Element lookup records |

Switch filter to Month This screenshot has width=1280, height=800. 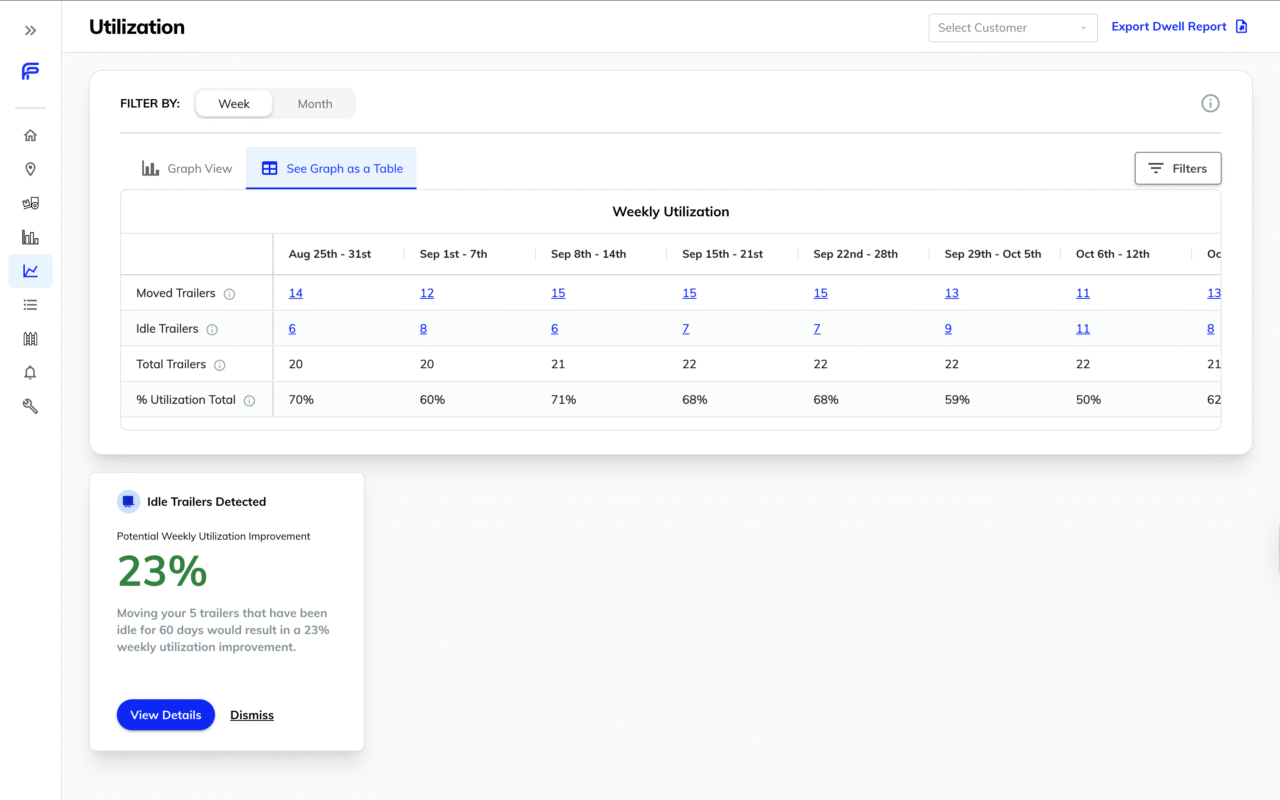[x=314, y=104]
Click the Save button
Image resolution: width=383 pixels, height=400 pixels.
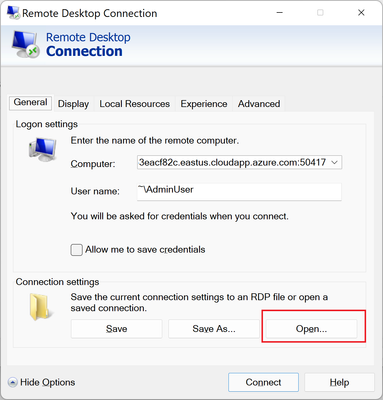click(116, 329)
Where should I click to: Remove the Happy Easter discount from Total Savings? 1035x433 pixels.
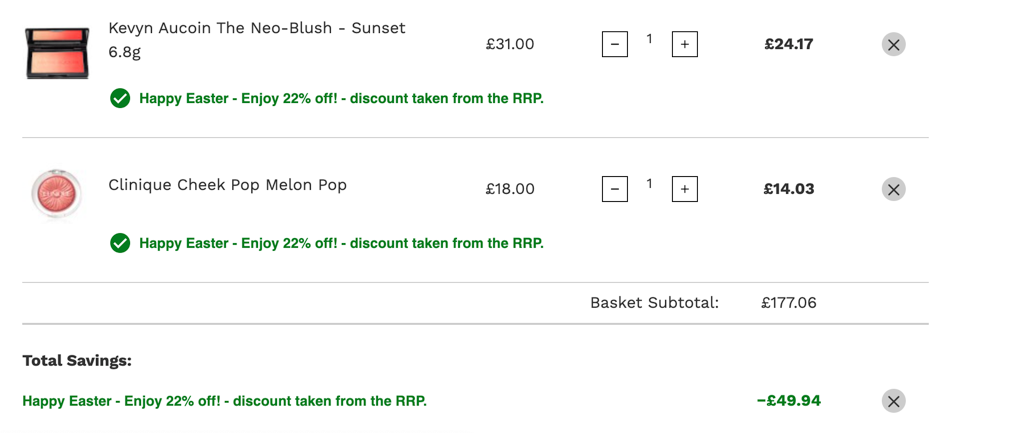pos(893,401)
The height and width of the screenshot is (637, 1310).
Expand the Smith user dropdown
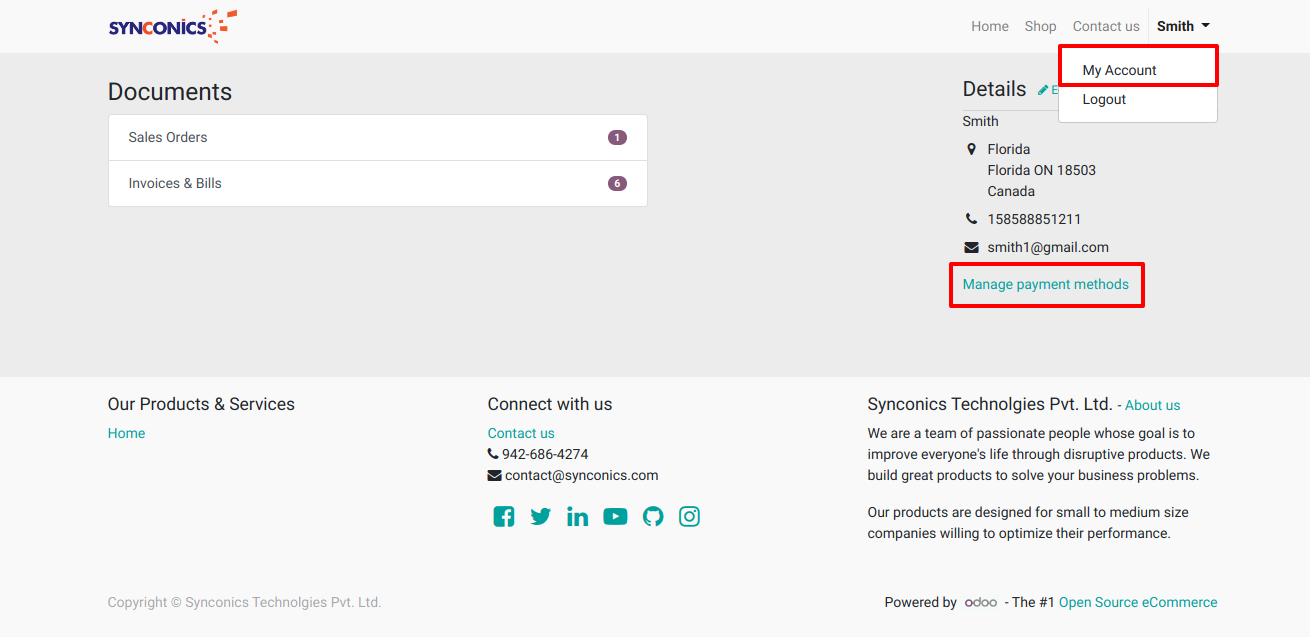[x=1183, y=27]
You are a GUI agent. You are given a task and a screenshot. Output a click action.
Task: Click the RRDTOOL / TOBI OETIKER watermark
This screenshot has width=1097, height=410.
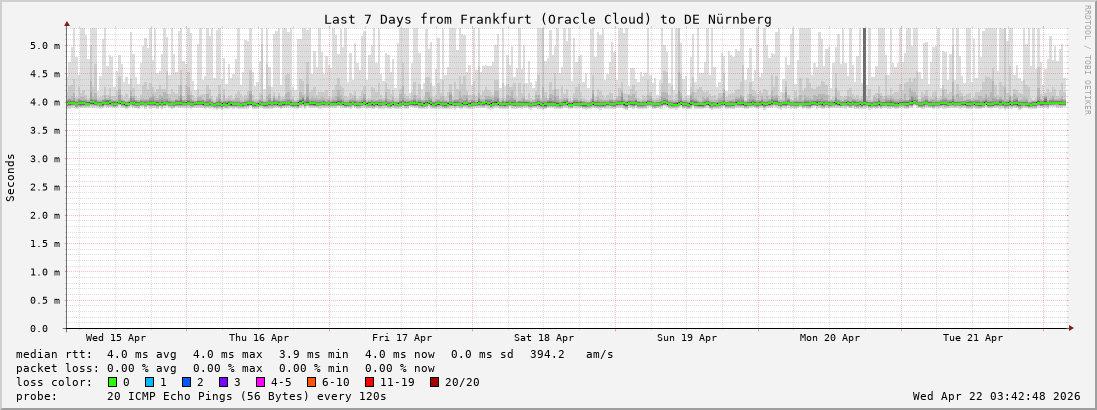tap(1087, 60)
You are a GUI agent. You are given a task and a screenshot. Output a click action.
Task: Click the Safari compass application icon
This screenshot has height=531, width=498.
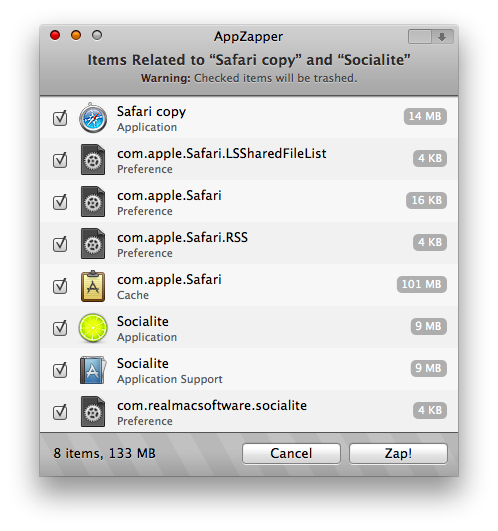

BRIEF |
Output the material starting with the line containing "Click the Save button" and continuing through the line containing "pos(893,401)", copied line for line with nothing changed. Leave the pictures out.

EXERCISE ANSWER |
Click the Save button
Image resolution: width=383 pixels, height=400 pixels.
click(116, 329)
Where should I click to: Remove the Happy Easter discount from Total Savings? 1035x433 pixels.
pos(893,401)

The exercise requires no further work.